Story by Jane Beathard
Photos courtesy of Tim Daniel, ODNR
Moths are one of the most underappreciated creatures in Ohio gardens, according to naturalist and author Jim McCormac.
“They underpin food webs due to their sheer numbers and by providing a great source of protein,” McCormac said.
Spiders, frogs, toads, lizards, shrews and bats, as well as other insects eat them. But most importantly, they are dinner fare for songbirds.
“Without moths, all songbird species would decline markedly or possibly disappear altogether,” McCormac noted.
Like bees, moths are also pollinators, fluttering from bloom to bloom carrying pollen dust to help plants make seed and reproduce.
There are at least 2,000 species of moths in Ohio alone and another 140 species of butterflies — and, yes, all butterflies are moths.
Dave Horn, professor emeritus of entomology at The Ohio State University, says new species of moths are still being discovered.
Most of Horn’s “moth-ing” took place in the mature forests of southeast Ohio — specifically Vinton, Hocking and Lawrence counties.
“We found over a thousand species in most of those research sites,” he said.
He’s also tallied moths in at least four other states and estimates that he’s seen about 3,000 species altogether.
Fourteen species of moths are endangered in Ohio. Others are threatened or are of special concern. Generally, their numbers are diminished because they are “specialists” that live only on certain plants. Often those plants are only found in prairie habitats and Ohio has few prairies left.
Horn says that fact alone should be major rationale for preserving what prairie remnants the state has.
It’s the caterpillar stage of a moth’s life that is so vital to the food web.

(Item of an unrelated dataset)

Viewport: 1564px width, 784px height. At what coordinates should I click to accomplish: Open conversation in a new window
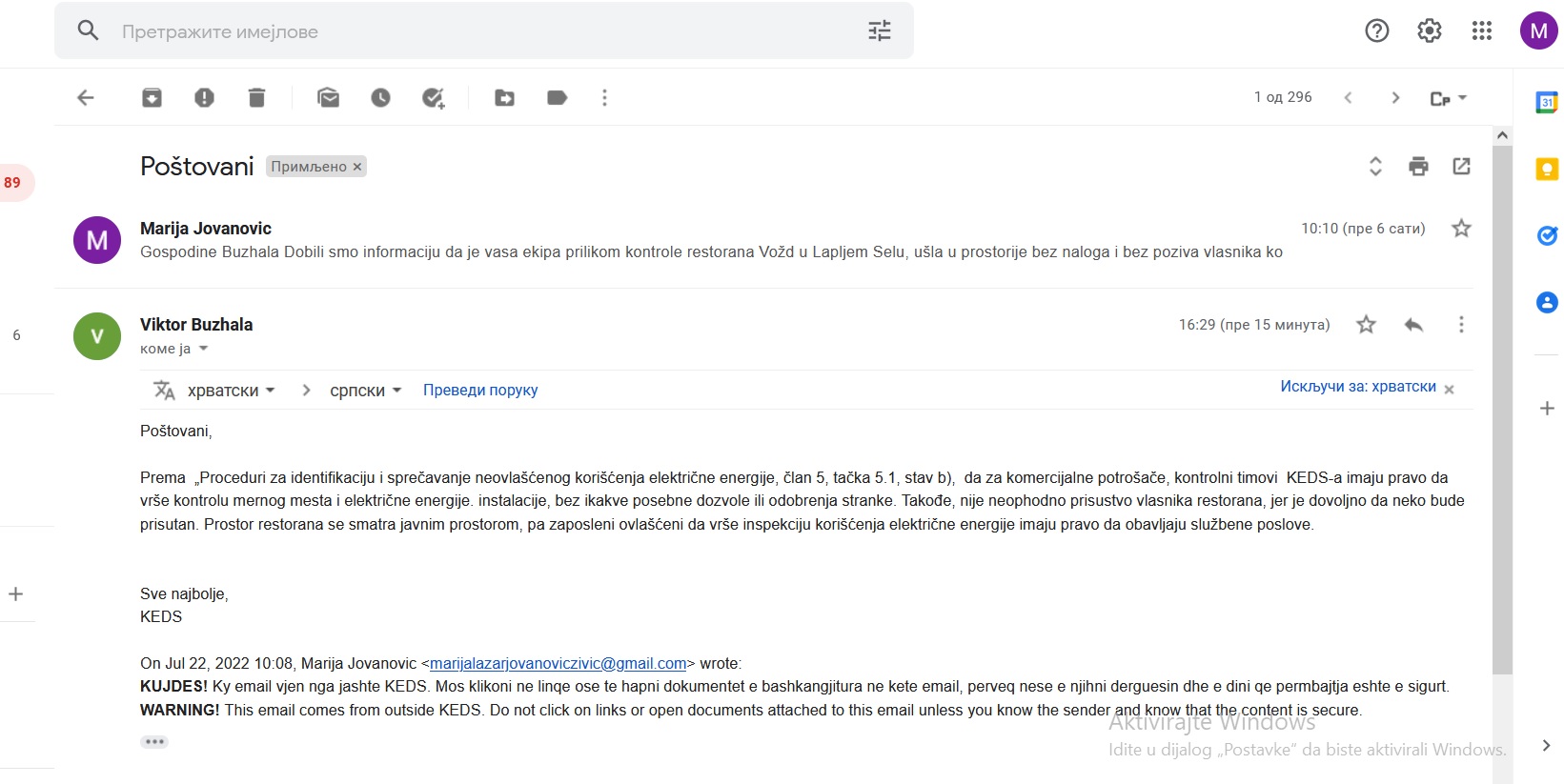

Adults emerge from their winter cocoons in spring to mate. A single female moth can then drop more than 1,000 eggs. By summer, those eggs become caterpillars. Their sheer numbers are overwhelming to contemplate.
But only a tiny percentage of moth caterpillars survive to adulthood.
“There’s a 99 percent mortality rate,” McCormac said.
For example, a recent issue of National Geographic said a nest of Carolina chickadee chicks will consume more than 5,000 caterpillars by the time they fledge.
By fall, the number of moth caterpillars that will over-winter in the cocoon or adult stage is much smaller and manageable. And the life cycle begins all over again.
Some moths, like the hummingbird moth, are beautiful and popular with gardeners. Others less so because they are plain and easy to ignore. Some species come out in daytime, while others venture out only at night.
Both Horn and McCormac always encourage gardeners who value moths to plant woody native plants and avoid pesticide use.
“Native is the key,” McCormac said. “Non-natives attract very few moths.”
Examples are white oak trees, sugar maples, eastern red cedars, paw-paws and river birch. Others include arrowwood, milkweed and spicebush.
McCormac encourages anyone interested in planting for moths to consult the Midwest Native Plant Society at midwestnativeplants.org.
“If you plant it, they will come,” he said.
Jim McCormac is the co-author of a soon-to-be-published book, tentatively titled “Gardening For Moths In The Midwest.” It will be published by Ohio University Press.